Um último esclarecimento refere-se aos termos religião e espiritualidade. Por religião compreendemos a instituição religiosa, que organiza o sistema de crenças e práticas dos indivíduos. Portanto, religião, refere-se ao aspecto público da organização religiosa. Por espiritualidade, entendemos o aspecto privado, individual, subjetivo da vida religiosa. Assim, é possível que uma pessoa não faça parte de uma religião instituída, mas seja espiritualizada, ou seja, tenha uma vivência individual religiosa. Da mesma forma, poderemos encontrar pessoas que fazem parte de uma religião, mas que não são espiritualizadas.
[3] Não pretendemos apresentar os dados relevantes da pesquisa realizada sobre a percepção extra-sensorial. Os interessados em se aprofundar nesta matéria poderão valer-se de artigo nosso com Fátima Regina Machado, já publicado no Anuário Brasileiro de Parapsicologia, 1998: “ESP, Uma Breve Revisão e Algumas Reflexões”.
[4] Mesmerismo: movimento criado por Franz Anton Mesmer, que considerava os males físicos como o resultado da diminuição no organismo de uma substância física batizada de “magnetismo animal”. O processo de cura consistia em que o doente recebesse o magnetismo animal que seria doado por alguém que dele fosse possuidor em excesso, ou por meio de acumuladores de magnetismo, feitos a partir de imãs e material condutor. Os passes do Espiritismo são, claramente, uma versão das sessões magnéticas.
[5]Transe é um termo vago, geralmente utilizado como sinônimo de “estado alterado de consciência” dos médiuns.
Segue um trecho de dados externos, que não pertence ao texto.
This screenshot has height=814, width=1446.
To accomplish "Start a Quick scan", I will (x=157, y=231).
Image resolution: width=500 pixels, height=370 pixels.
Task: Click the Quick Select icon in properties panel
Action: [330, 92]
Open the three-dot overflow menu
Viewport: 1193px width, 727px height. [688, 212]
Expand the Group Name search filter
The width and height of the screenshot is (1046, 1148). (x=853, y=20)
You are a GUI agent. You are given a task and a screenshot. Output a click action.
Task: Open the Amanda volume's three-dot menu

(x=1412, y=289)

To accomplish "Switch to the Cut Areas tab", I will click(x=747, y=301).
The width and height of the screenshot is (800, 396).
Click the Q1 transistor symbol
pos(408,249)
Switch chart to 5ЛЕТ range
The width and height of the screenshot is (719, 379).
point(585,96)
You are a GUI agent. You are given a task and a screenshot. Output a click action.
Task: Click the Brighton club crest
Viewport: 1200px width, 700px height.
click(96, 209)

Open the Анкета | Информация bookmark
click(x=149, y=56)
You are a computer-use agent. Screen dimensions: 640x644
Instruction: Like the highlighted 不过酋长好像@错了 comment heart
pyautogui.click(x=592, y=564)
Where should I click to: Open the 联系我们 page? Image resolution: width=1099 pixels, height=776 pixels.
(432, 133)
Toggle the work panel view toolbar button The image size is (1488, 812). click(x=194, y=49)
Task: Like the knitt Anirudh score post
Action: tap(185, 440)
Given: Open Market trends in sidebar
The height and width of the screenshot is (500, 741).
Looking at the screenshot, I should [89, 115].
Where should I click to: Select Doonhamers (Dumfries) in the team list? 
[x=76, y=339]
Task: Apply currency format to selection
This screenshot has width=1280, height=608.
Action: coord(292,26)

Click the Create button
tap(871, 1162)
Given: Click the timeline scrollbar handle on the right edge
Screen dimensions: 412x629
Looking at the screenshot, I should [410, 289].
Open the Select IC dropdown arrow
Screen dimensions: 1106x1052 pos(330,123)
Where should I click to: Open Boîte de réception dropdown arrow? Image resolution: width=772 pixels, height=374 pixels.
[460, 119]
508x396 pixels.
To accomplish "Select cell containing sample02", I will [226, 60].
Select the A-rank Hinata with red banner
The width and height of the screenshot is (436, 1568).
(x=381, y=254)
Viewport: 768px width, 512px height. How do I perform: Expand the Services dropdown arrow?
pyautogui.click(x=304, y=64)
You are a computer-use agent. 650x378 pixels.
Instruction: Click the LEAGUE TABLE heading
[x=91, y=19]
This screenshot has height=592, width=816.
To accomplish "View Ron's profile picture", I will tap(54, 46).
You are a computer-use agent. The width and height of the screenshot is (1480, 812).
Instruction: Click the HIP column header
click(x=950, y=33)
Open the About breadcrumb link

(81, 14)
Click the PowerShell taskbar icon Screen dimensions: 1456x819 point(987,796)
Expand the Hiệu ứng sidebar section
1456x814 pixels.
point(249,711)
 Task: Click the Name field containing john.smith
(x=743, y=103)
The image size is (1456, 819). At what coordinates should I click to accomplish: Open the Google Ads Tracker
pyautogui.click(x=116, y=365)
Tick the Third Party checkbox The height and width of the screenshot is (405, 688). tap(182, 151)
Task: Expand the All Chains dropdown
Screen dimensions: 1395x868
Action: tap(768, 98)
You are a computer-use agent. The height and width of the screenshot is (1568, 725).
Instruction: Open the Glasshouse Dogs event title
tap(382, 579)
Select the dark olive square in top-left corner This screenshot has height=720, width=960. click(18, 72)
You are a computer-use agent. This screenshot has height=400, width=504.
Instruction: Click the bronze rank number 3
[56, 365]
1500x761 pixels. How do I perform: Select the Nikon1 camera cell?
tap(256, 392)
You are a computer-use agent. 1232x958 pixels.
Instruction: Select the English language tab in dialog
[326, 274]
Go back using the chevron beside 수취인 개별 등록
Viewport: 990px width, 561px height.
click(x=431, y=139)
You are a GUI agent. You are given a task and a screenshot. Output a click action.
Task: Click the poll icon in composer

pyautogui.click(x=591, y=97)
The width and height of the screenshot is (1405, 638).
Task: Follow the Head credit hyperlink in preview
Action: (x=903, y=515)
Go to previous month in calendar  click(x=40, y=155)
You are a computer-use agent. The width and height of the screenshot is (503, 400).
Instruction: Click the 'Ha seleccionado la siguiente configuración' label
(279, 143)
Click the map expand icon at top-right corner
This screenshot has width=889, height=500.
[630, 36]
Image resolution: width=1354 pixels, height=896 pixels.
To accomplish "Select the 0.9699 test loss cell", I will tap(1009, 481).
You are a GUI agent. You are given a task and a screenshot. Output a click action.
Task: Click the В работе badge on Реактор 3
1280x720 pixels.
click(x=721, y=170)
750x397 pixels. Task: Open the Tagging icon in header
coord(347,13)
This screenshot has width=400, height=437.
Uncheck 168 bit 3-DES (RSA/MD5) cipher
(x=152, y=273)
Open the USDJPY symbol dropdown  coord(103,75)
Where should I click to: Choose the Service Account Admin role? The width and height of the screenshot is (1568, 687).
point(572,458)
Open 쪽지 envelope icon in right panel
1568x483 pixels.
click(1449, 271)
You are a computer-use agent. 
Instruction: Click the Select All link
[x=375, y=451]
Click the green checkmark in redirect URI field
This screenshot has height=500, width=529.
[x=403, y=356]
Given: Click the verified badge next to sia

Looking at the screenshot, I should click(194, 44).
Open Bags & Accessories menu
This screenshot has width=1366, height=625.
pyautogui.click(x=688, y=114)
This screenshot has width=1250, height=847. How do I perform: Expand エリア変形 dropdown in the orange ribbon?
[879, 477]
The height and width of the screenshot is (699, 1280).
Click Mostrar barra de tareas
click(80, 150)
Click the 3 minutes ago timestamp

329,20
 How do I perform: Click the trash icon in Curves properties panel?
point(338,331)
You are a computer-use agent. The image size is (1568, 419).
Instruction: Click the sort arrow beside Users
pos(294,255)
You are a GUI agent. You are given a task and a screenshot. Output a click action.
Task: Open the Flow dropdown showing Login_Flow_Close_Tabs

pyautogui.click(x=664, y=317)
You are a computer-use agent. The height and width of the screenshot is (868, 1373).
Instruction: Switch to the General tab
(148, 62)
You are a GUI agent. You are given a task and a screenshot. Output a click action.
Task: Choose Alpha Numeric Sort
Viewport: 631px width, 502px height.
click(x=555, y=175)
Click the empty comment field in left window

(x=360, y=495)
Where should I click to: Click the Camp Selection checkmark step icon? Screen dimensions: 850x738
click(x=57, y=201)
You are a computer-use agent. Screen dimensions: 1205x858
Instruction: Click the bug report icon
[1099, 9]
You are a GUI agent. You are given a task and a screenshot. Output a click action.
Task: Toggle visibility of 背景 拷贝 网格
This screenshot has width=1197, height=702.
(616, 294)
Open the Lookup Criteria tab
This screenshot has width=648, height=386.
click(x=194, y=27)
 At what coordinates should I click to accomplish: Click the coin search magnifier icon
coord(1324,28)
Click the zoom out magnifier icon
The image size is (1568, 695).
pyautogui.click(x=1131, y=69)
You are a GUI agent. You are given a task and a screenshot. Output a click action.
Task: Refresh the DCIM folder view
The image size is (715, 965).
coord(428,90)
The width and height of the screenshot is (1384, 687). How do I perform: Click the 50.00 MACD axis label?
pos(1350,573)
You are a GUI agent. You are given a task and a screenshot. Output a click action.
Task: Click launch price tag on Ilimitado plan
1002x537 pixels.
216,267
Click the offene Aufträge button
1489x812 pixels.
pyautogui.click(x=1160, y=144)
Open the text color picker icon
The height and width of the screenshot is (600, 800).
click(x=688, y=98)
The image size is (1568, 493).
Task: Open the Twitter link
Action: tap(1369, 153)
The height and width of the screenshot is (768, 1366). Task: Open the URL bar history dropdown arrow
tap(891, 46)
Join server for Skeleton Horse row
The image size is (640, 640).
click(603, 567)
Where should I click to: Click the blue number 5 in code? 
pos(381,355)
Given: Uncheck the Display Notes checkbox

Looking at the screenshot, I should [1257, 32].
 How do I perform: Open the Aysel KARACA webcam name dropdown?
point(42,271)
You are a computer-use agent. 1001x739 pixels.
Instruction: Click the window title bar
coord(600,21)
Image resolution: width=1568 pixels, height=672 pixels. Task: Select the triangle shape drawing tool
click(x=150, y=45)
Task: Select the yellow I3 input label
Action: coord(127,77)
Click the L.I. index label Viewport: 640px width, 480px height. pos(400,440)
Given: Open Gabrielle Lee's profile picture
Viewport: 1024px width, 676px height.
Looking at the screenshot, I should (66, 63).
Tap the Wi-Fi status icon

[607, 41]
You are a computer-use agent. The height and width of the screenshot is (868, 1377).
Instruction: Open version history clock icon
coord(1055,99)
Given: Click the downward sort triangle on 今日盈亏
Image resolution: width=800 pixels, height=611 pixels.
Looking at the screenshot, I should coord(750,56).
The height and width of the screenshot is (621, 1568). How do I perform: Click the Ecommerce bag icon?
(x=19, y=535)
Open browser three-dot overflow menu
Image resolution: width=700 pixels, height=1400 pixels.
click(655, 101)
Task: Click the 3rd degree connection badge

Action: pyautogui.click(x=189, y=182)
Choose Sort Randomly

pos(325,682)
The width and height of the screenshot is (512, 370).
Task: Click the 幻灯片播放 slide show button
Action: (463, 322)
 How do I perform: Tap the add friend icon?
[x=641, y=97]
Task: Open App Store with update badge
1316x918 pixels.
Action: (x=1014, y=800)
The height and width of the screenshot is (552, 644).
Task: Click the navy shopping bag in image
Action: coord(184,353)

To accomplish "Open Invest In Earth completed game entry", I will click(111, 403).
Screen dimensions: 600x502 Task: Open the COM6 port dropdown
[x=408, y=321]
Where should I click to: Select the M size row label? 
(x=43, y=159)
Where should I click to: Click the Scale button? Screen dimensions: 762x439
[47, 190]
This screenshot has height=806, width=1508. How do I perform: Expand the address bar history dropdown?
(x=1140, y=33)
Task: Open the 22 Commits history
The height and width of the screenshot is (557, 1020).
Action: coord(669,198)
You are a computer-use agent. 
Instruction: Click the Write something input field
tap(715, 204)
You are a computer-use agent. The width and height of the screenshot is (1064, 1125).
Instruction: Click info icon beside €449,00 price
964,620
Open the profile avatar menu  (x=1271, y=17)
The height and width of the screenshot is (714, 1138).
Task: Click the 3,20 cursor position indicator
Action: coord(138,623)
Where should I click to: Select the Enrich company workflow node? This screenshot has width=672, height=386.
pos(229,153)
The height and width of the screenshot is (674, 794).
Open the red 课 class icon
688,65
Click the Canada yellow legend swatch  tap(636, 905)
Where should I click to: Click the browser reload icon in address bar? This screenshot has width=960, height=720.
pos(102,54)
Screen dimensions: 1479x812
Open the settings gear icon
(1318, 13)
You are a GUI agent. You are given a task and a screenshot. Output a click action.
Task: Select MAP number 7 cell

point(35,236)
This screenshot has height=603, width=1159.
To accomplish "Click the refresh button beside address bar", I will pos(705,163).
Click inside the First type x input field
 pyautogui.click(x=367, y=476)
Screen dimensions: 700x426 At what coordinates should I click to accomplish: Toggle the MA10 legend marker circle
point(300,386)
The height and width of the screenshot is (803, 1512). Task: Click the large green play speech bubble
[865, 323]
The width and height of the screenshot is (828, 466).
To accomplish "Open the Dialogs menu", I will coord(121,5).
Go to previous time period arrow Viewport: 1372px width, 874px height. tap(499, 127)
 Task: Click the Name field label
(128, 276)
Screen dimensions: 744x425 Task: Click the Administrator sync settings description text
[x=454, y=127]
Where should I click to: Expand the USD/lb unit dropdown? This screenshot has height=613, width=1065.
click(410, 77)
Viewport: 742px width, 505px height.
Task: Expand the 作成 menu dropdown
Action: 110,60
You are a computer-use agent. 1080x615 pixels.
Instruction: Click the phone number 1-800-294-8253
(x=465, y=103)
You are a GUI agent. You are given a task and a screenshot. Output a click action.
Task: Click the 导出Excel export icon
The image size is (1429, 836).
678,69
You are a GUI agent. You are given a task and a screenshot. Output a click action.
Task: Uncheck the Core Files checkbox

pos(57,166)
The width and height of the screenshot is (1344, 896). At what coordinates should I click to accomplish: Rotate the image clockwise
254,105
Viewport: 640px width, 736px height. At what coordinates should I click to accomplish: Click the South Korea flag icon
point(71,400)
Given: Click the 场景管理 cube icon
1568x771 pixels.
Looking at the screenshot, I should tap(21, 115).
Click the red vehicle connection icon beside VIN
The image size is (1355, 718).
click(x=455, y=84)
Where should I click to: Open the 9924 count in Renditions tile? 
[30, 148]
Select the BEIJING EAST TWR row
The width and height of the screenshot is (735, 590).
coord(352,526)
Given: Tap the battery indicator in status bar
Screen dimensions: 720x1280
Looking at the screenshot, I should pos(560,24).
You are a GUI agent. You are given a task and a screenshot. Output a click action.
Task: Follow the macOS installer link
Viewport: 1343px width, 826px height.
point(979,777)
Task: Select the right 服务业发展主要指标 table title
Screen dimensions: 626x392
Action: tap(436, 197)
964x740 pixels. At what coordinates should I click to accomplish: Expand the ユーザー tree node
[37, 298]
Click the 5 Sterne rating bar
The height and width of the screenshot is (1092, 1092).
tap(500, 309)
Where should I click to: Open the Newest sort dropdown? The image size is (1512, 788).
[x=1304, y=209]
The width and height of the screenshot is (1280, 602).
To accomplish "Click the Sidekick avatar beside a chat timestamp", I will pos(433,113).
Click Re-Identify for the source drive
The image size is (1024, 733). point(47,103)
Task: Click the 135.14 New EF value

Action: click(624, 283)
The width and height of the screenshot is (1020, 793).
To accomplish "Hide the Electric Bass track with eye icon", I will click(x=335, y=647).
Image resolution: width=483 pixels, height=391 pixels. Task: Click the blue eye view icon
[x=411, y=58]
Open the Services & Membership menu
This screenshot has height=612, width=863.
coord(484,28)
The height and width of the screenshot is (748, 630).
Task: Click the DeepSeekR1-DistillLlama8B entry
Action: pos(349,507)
[6] Termos como “retirada”, “transmissão”, “receptor”, usados nesse parágrafo, são resquícios de um tempo em que a ESP era teorizada como um processo parecido com a transmissão de rádio. A Teoria do Rádio Mental, como foi chamada pelo seu idealizador, o Dr. Leonid Vassiliev, foi rejeitada por falta de evidências de que a ESP seria limitada pelas mesmas variáveis que interferem sobre as ondas de rádio, como a distância, o tempo e as barreiras físicas. Em que pese a rejeição da teoria, os termos se popularizaram e são usados em larga escala pelos parapsicólogos, apesar de suas evidentes limitações.
[7] Déjà vu, do francês, já visto ou já vivido, é a sensação de já ter estado em um local ou passado por uma situação que está sendo vivida no momento. Há várias hipóteses científicas para o fenômeno do déjà vu, desde neurológicas, que sustentam que ele seria resultado de disfunções do lobo frontal direito, até hipóteses relacionadas a fatores psicológicos que afirmam que ele poderia ser o resultado de amnésias de curta duração.